1話
俺は、馬鹿だ。
大学を中退し、ろくに働きもせず、実家で親のスネを齧って生きてきた。
けれど先日、ついに勘当され、はれてホームレスの一員となってしまった。つい一年前まではあんなに馬鹿にしていたのに、それの仲間入りとは皮肉なものだ。
けれど、家を失って気付いたこともある。
生まれて初めて、暖かい家のありがたみを知った。
生まれて初めて、母の作るご飯が恋しくなった。
生まれて初めて、自分のことを殺したくなるほど呪った。
だから、
「もう……僕は、自分が嫌なんだ!弱いし、顔も頭も悪い、大切な人すら守れない…………!!」
目の前で流れる鮮やかな血、床に溜まる汚物と血液の混ざった茶色の染み、天井から吊られて─────静かに揺れる、黒髪。

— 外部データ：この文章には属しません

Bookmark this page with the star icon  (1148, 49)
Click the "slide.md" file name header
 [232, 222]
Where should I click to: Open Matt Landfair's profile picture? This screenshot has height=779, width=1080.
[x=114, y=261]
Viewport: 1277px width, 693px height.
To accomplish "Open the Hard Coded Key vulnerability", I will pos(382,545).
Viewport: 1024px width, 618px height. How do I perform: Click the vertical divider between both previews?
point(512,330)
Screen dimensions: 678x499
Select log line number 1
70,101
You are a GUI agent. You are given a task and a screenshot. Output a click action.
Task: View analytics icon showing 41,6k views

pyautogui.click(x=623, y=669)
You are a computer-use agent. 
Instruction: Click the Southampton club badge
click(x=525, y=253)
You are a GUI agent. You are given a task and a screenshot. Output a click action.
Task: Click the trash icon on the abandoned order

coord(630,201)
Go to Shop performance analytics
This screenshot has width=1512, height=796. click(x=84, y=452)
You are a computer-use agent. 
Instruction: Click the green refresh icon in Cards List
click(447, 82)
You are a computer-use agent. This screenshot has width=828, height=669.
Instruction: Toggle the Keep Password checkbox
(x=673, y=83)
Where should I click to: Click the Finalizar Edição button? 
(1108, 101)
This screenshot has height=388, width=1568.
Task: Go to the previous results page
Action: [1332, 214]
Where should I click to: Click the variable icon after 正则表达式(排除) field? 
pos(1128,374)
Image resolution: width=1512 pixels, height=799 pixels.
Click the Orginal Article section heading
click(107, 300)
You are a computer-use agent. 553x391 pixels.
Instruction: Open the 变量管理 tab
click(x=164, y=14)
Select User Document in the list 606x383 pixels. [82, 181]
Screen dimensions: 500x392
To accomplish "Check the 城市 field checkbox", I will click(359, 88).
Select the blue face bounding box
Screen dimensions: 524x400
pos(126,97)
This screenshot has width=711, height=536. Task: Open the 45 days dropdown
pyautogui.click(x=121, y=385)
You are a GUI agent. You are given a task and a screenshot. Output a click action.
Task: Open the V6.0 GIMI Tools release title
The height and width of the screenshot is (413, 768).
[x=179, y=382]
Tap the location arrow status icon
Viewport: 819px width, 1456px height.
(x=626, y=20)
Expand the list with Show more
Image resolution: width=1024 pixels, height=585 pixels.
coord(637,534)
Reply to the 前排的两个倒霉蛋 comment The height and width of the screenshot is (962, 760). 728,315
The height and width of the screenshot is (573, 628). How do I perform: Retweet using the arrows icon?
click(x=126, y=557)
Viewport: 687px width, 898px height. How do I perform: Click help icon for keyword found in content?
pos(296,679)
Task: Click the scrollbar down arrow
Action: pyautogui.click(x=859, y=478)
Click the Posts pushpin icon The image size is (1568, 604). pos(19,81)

「嫌だ、嫌だ、嫌だッ!!どうして僕だけ……こんな目に合わなきゃならないんだ!」
そうだ、この世は理不尽で不条理で。
不平等なことだけが平等な世界。
息をすることすらままならない社会で生きていくのは、どうやら僕には無理なようで。
日陰にはいつまでも日は差すことなく、心に蔓延る茨の氷は溶けることなく。
「ああ、セナ。今からそっちに行くからね」
こうして彼は足元の台を蹴りあげた。
奇しくもそれは、彼が愛して止まなかった女性と同じ最期だった。
▲▽
剣を振る。
一定の間隔で鋭く振るわれるそれは、風を切る軽快な音を森に響かせる。
「マリターノ君、流石ですね。私が見てきたどんな剣士よりも、滑らかな動作です」
パチパチと拍手が聞こえ、分かりやすいよいしょが入る。
素振りを止め、声の主を見る。
「ユイ……ここには危ないから入ってくるなと言ったはずだが」
「"魔物がいて危ないから"でしょう?ここには貴方がいるのだから、貴方が私のことを守ってくださいね」
銀のポニーテールを背中で揺らし、眩しいくらいの笑顔でマリターノ……マリターノ = サンブレルにそんなことを言う。
「…………何度も言うが、僕はそんなに強くない。君のことどころか自分のことさえ守れるか怪しい。そんなに守ってほしいなら、村長の息子に頼んだ方がいい」
「むぅ、連れないことをいいますね。私だって何度も言いますよ!私は、貴方に守って貰いたいのですっ!決して、あのぼんくらではなくっ!!」
ガサリ、奥の茂みが不自然に揺れる。
そちらに目をやるのが早いか、それは姿を表した。
「ぼんくらで……悪かったな、ユイ。親父から伝言だ、飯が出来たとよ」
現れたのは太った青年。
ユイの身に付けている貧相な服とはうって変わって、華美な服を着て、目付きの鋭い一重の瞳で二人を睨む。
「あ、いや、その……違うんです……ぼんくらと言ったのは、その……言葉のアヤといいますか。……分かりました、今から向かいます」
彼女はチラリとマリターノの方向を見、男の方へ歩いていく。
心なしか歩みはどこか曇っているような気がした。
「……どんな気持ちで見送ればいいのか。まったく、僕の気持ちも考えてくれよ」
呟きは雄大な緑を育む森に吸い込まれる。